REQUESTS.
1 > In the forum thread, which genres does Bach call the best?
2 > Rewrite the forum thread starting at the words "## Conservationist (Apr" and stopping after "it, it's terrible.", with "crystal clear" changed to "perfectly clear".

━━ SUPPLIED PASSAGE ━━

I think we should encourage metalheads and classicalheads (heh) to meet halfway.

One comment shows the difficulty of our task, however:



> It's hilarious checking out that forum and finding such a contrast - here we find metalheads who all have a huge respect for classical music, who are educated about it and have listened to it, and at that forum are people who are supposedly above everyone else because they're classical music purists, don't understand metal and berate and belittle everyone who has something to say about it. I love it.
> 
> http://www.returntothepit.com/view.php?formid=52154


Metalheads are used to people slagging their music, so the hostile responses here fit into a stereotype. They're counterproductive.

If we are open to people coming in and learning more, we may get another generation of fans from this genre.

Thoughts appreciated.


----------



## Conservationist (Apr 5, 2007)

To make it crystal clear what I see as "hostile responses":



Herzeleide said:


> None, zero, zilch; don't go near it, it's terrible.





Bach said:


> Metal is the worst genre of pop music. Funk, hip-hop and reggae are the best.





Bach said:


> metalheads are ugly and gross. Those 'metal' girls make me want to hurl and the boys look like smelly unkempt yokels with tasteless, revolting piercing through every flap of skin. (and if they don't look like that that's only because they're too pussy or their mum won't let them - not through want of desire) They all look brain dead (which they must be) and they all deserve to be shot.





Bach said:


> Nobody of any worth is a metalhead.





Bach said:


> Or we could just ban anyone who expresses even the vaguest interest in becoming interested in becoming interested in metal. Or we could just stone them.. that's always a viable option.





sam richards said:


> It is the fact Conservationist and most of the ANUSites (yes, you included) pretend to know about classical music when it's obvious that doesn't have the knowledge to discuss Classical. This is not a Metal forum.





Mirror Image said:


> That reason alone, and the fact that I hate metal or any kind of "music" which lacks real musicianship, should be reason enough to avoid it.

━━━
━━ DATA LISTING ━━

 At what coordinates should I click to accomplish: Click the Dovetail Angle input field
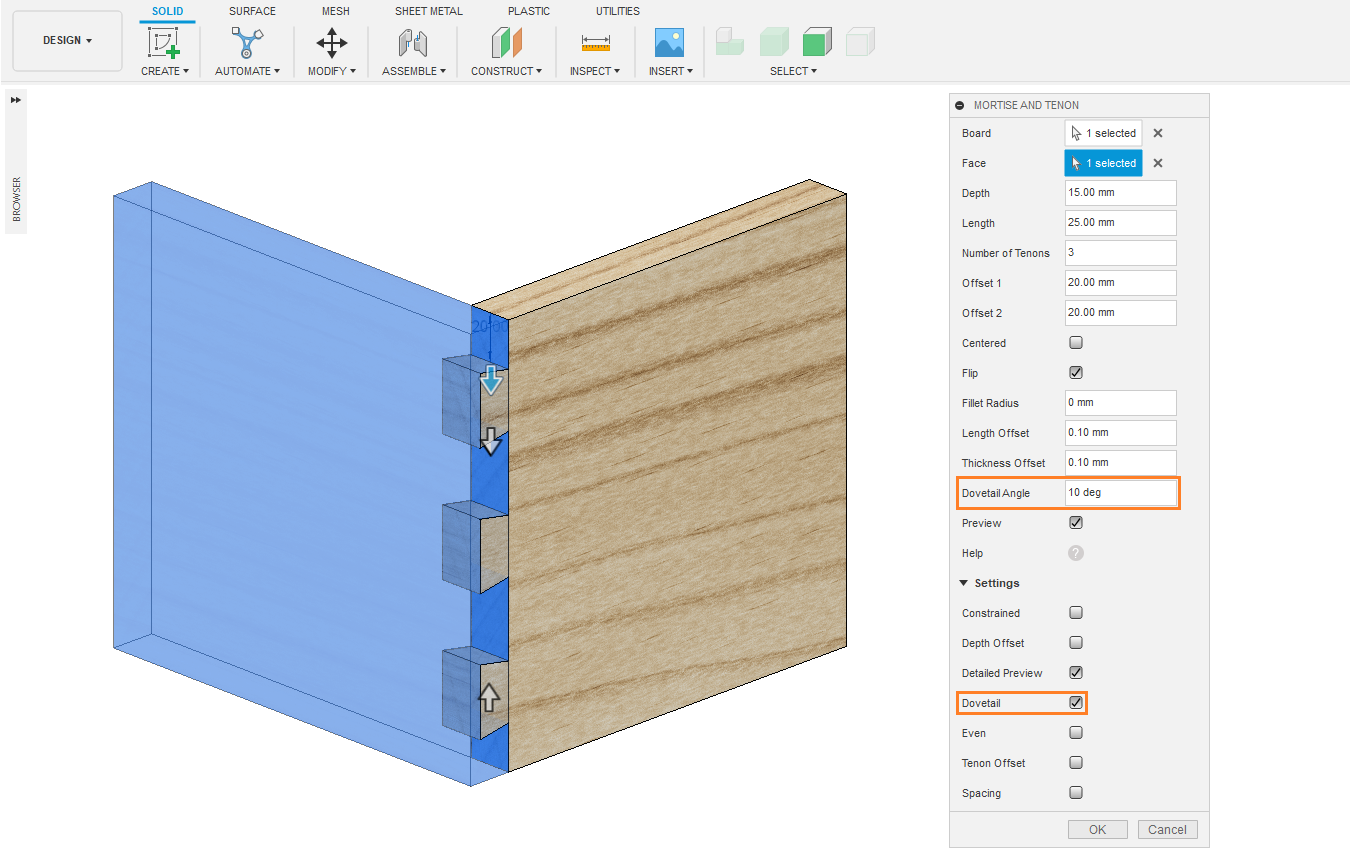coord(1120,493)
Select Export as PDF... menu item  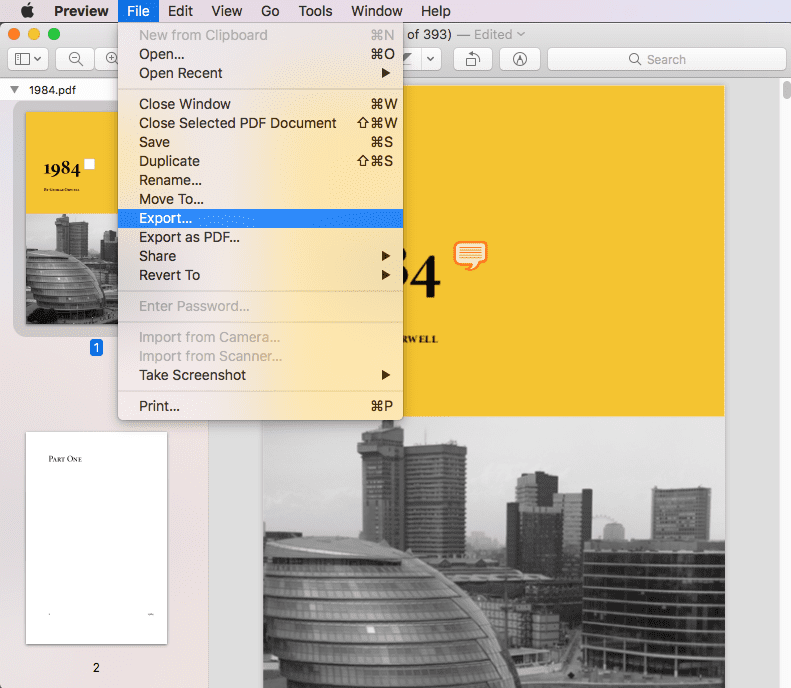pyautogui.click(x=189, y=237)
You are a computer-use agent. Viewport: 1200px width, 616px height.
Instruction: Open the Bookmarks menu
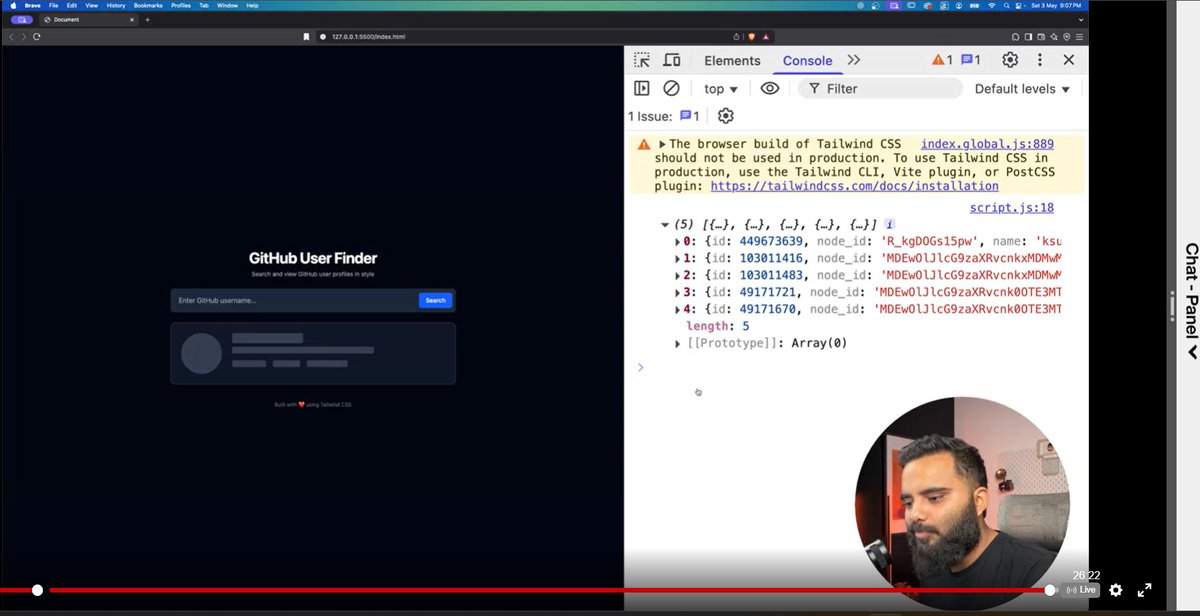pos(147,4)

━━━
━━ DATA LISTING ━━

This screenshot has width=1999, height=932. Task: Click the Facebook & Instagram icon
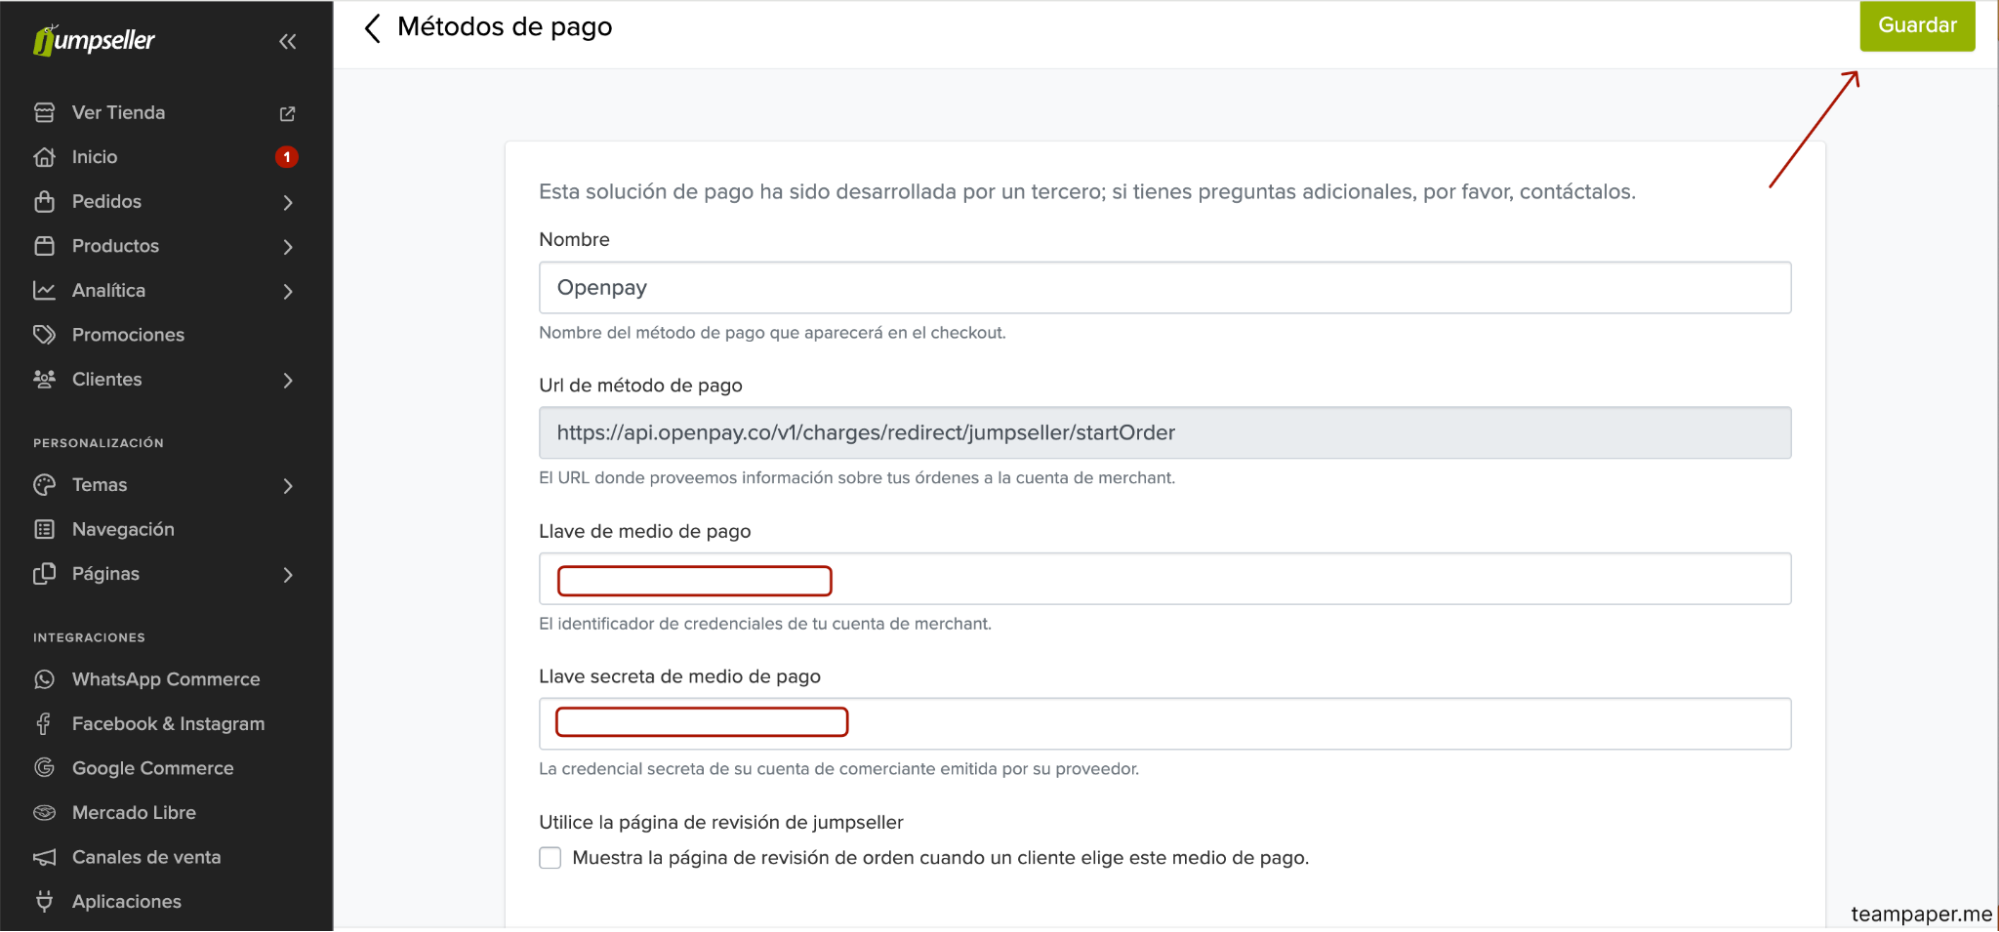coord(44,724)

━━━

RESULTS BY TASK.
1 > Funk, hip-hop and reggae.

2 >
## Conservationist (Apr 5, 2007)

To make it perfectly clear what I see as "hostile responses":



Herzeleide said:


> None, zero, zilch; don't go near it, it's terrible.